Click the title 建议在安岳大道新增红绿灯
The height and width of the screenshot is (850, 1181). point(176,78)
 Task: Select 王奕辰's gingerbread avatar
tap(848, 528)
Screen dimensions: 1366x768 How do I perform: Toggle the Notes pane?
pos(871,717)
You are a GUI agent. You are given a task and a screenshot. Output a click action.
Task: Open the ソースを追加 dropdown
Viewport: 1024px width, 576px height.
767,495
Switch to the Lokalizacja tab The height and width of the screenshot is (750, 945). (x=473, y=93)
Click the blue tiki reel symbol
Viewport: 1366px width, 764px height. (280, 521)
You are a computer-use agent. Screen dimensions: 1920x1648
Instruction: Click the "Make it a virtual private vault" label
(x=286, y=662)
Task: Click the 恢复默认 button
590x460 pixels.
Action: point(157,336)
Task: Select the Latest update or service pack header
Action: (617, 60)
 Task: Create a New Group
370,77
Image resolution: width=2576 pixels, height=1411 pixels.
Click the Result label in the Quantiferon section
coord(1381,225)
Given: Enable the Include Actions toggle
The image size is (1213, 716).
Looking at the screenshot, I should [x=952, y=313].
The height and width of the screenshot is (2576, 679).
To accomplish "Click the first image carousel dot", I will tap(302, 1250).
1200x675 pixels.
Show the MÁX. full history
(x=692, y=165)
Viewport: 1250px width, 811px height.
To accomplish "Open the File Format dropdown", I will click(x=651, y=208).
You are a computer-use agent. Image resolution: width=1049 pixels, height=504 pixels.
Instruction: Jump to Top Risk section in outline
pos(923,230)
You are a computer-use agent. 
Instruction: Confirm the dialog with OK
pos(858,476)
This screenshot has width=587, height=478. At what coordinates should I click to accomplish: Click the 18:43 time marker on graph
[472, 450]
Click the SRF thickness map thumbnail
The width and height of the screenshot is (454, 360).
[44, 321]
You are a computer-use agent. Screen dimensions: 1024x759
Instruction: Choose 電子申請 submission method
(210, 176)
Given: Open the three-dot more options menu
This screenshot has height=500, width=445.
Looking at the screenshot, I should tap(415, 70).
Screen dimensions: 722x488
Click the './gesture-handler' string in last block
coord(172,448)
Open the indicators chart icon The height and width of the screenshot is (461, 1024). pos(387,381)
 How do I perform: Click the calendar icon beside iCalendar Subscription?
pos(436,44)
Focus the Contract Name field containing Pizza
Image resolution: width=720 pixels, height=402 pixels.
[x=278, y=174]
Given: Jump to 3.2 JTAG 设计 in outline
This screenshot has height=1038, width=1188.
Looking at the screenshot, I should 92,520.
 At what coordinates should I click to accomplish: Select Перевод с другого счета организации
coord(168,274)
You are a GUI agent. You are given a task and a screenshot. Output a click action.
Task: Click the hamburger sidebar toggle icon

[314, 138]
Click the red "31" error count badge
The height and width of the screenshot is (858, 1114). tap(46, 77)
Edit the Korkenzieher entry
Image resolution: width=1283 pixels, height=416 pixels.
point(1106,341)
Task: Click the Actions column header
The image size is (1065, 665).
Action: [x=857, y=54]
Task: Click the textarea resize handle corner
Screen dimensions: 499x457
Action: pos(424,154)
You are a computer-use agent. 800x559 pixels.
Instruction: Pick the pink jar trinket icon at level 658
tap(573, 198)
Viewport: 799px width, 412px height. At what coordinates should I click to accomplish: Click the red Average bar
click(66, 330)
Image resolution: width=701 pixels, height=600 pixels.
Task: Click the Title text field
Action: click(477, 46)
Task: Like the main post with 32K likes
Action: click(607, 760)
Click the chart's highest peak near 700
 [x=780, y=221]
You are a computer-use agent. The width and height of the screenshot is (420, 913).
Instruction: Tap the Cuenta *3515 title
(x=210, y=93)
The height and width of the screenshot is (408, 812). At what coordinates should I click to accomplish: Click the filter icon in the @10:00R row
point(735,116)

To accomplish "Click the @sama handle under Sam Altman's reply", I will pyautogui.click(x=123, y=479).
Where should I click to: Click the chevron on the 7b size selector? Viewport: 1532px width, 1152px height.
☆ ☆ ☆
→ Exercise instructions
Where does the word "Actions" occur in the data? Copy every line that has it.

→ Result for this exercise
Given: Enable the Include Actions toggle
Task: Click the Actions column header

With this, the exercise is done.